When Black mothers face the decision between staying with a violent partner or embarking into single motherhood, they are choosing between two grim realities: violence or poverty. Read the series introduction here.

Calling it “violence” is not hypberbolic.

Despite the inherent belief (with origins in slavery and the welfare system) that Black women are hyper-loyal to their independence and thus more durable to the task of single motherhood, almost all Black single mothers are in their circumstances because they left or fled some form of violence.  

In the Black community, domestic violence is the number one health issue facing Black women today.

Sixty percent of single mothers with children under eighteen have experienced intimate partner violence (IPV), leading to further forms of domestic abuse and even homicide. IPV against pregnant Black women increases the risk of birth complications, infanticide, and pregnancy-associated homicide—primarily by gun violence—which, according to the American Journal of Public Health, affects non-Hispanic Black women at disproportionately high rates. To date, there is no comprehensive policy addressing this alarming epidemic. Even more dismal, 37.1% of Black women experience reproductive coercion in their relationships, compared to 18% of white women.

The narrow perception of IPV as only physical abuse creates another layer of isolation for Black mothers. Many resources are limited to survivors of physical violence, leaving those experiencing abuse in its countless forms unsupported.

The long-term effects of IPV are devastating for Black mothers: depression, PTSD, autoimmune diseases, traumatic brain injuries, other physical health issues, and suicidality are lasting impacts. 

Secret Desire by Kesha Bruce

Financial IPV adds another dimension of harm, leaving Black mothers in debt, without assets, and unable to save for the future.

According to the organization Freeform’s 2021 whitepaper, Making Safety Affordable, abusers steal an average of $1280/month from their partners; over 74% of the general abuse-survivor populace reported being put on strict allowances or being forced to surrender their whole paycheck to their partner, and 52% reported experiencing coerced or fraudulent debt. Such abuse in particular prolongs a Black single mother’s “staying,” as it makes saving money and having wider options for where to go nearly impossible.

Beyond a Black mother’s home, society fosters specific forms of violence against her in an unpartnered state. Accusatory statistics about the supposed desolation of unwed Black motherhood amplify her struggles, offering no acknowledgment of historical context or accountability for the male role in creating these circumstances—grimly framing and enabling a bleak future. These narratives shape harmful ideas for a society that feels legitimized in its despising of Black single mothers. 

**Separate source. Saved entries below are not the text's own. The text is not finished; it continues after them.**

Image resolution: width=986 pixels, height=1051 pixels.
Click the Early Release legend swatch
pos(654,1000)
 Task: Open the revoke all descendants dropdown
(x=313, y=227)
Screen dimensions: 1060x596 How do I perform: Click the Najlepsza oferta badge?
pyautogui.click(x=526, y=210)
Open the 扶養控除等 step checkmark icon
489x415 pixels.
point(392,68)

37.1% of Black women experience reproductive coercion in their relationships, compared to 18% of white women.

Meanwhile, medicine and public health systems exacerbate the harm by perpetuating false beliefs that Black women’s bodies deserve less care and can endure more pain—ideas often internalized by Black women, shaped by societal constructs that bind us to violence, with the expectation that we will nurture violence into civility.

The “strong Black woman” label further perpetuates microaggressions and cycles of violence by excusing the withholding of support while projecting that asking for help subtracts from one’s Black identity. Statistics also show that Black women are least likely to report domestic violence, feeling pressured to protect their abusers or maintain a “stable” home environment–decisions directly proportional to societal projections that the Black woman is its mule (another violence). Another consequence of this trope is the tendency of Black women to downplay their mental health to prioritize taking care of their families. Statistically, Black mothers are least likely to report mental health struggles to doctors, who are proven to provide them with less care, such as prescribing fewer pain and mental health medications or withholding vital resources like culturally aligned support groups. Instead, they are more likely to face punitive measures, like being reported to CPS. 

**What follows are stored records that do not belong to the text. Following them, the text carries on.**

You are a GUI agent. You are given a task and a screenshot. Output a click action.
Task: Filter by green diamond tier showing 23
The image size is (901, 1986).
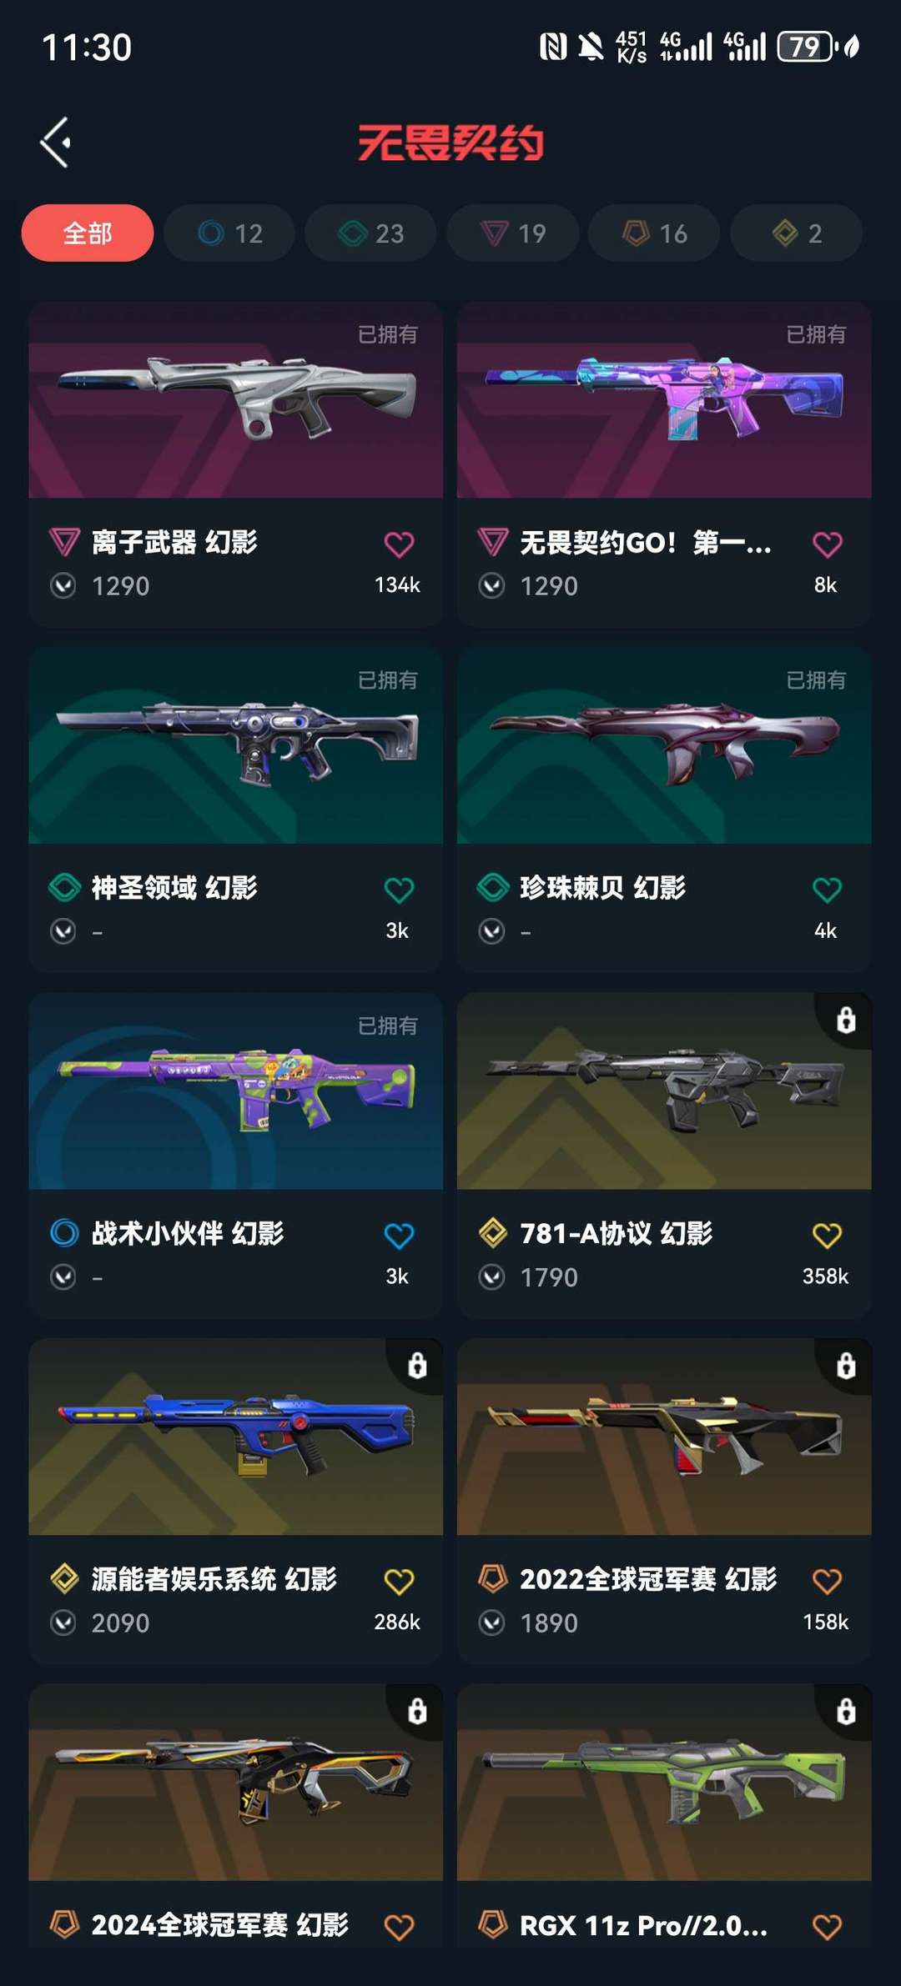[x=370, y=233]
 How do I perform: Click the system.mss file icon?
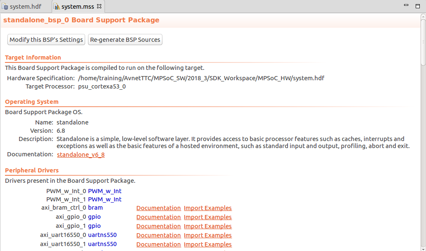57,7
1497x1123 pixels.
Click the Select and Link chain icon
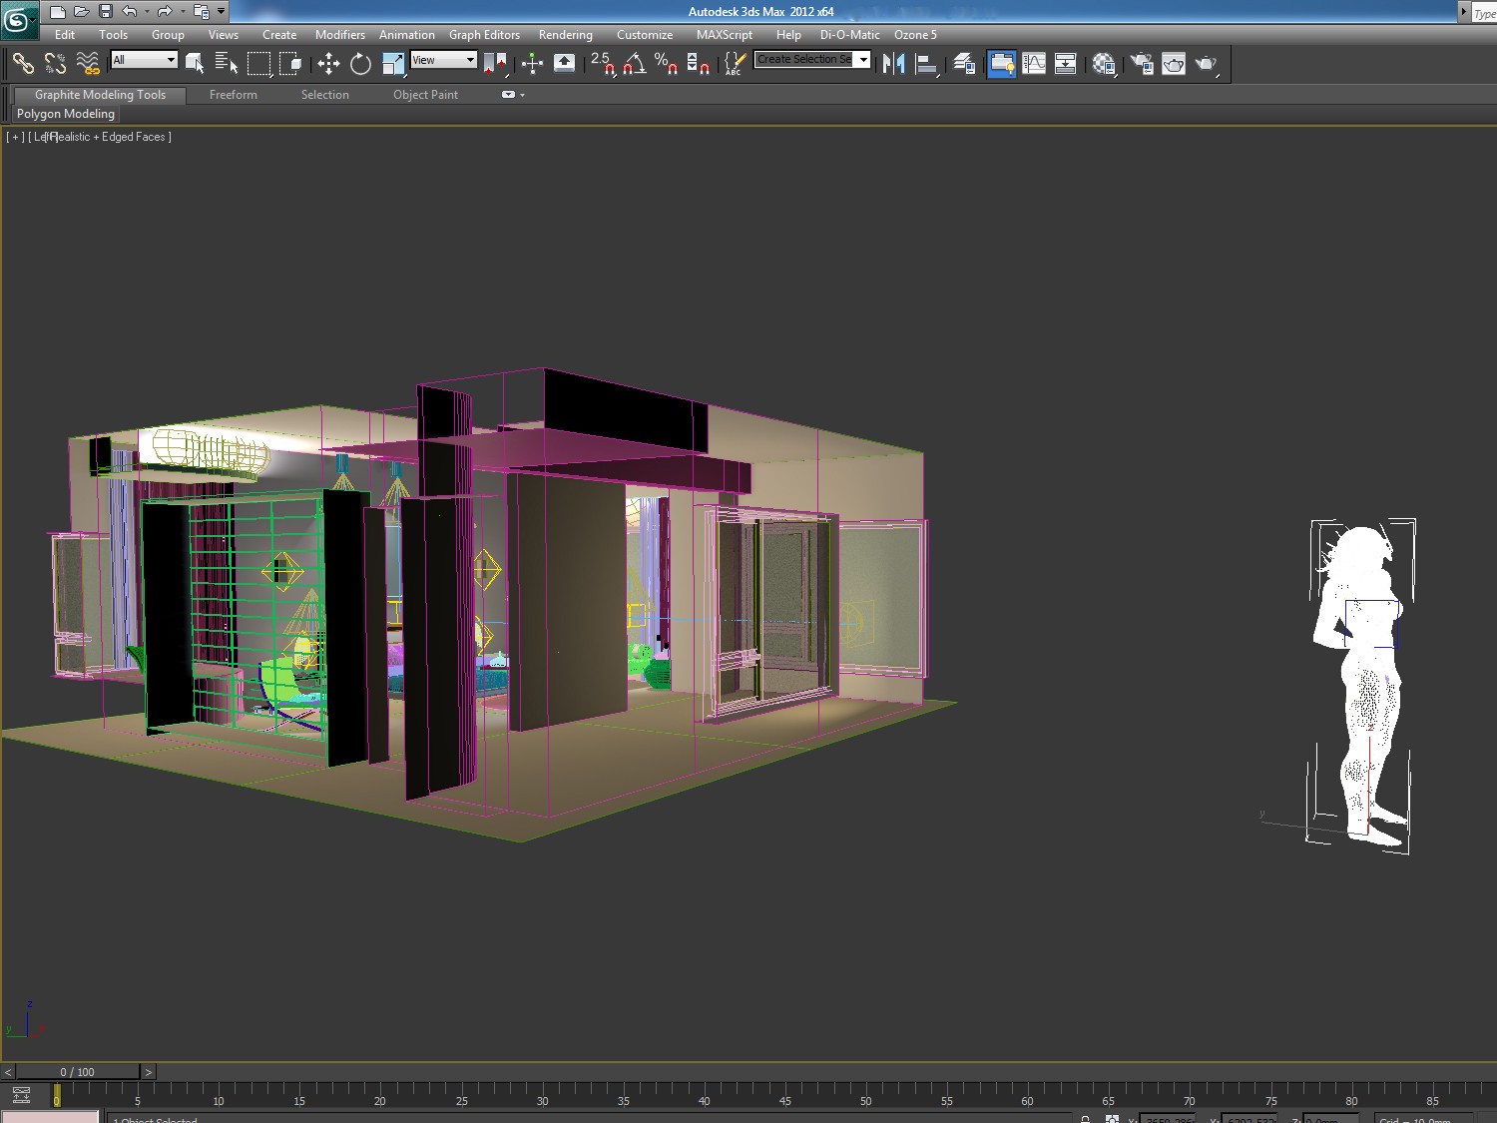[x=23, y=64]
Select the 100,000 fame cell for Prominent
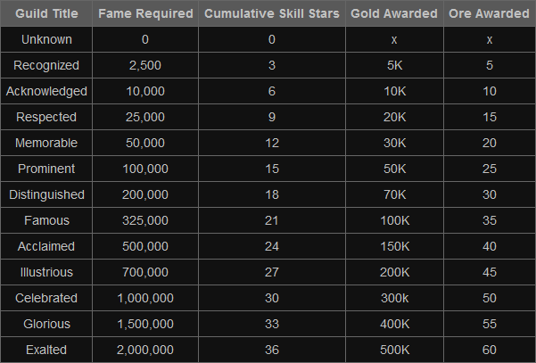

The system routinely does the bare minimum for Black single mothers, maintaining and reinforcing violence through systemic neglect.

Intimate partner violence creates one half of a gruesome trap between violence at home and the poverty experienced if a Black mother flees, she must navigate the financial and emotional toll of living on a single income, recovering from trauma, and raising children alone. These burdens are often dismissed but actively deplete Black mothers’ energy, resources, and well-being. They are violences.

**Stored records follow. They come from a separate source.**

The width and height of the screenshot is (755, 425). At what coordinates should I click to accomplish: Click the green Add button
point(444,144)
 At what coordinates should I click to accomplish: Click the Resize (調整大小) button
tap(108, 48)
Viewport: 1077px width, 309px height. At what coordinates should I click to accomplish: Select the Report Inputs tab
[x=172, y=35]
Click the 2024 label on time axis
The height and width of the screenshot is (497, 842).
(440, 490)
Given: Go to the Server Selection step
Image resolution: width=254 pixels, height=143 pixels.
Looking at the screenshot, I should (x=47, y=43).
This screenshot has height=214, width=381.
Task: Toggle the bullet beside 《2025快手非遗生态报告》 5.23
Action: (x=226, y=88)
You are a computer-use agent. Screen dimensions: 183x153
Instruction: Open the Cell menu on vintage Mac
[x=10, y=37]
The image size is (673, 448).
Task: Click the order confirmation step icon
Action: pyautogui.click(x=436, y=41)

Between Starshine and Clay by Kesha Bruce

Black women across the board are already met with sociocultural and economic cynicism, hatred, and neglect. The experience of single motherhood within this hostile ecosystem only amplifies these challenges. Societal violence against Black single mothers is deliberate, sustained, and casually dismissed. 

The stark reality that a Black single mother’s choices are confined to violence at home or violence in poverty underscores the systemic mechanisms that perpetuate these injustices. That this even needs to be argued on behalf of Black women shows how deeply society has been numbed into accepting violence against Black single mothers as natural, even justified. The constant and insidious harms inflicted on Black women and their children—whether through slow destruction, cruel initiation, or outright punishment—are treated with disturbing indifference, as if they are just unavoidable sacrifices in the pursuit of a so-called “progress” shaped by heteronormative, Protestant ideals.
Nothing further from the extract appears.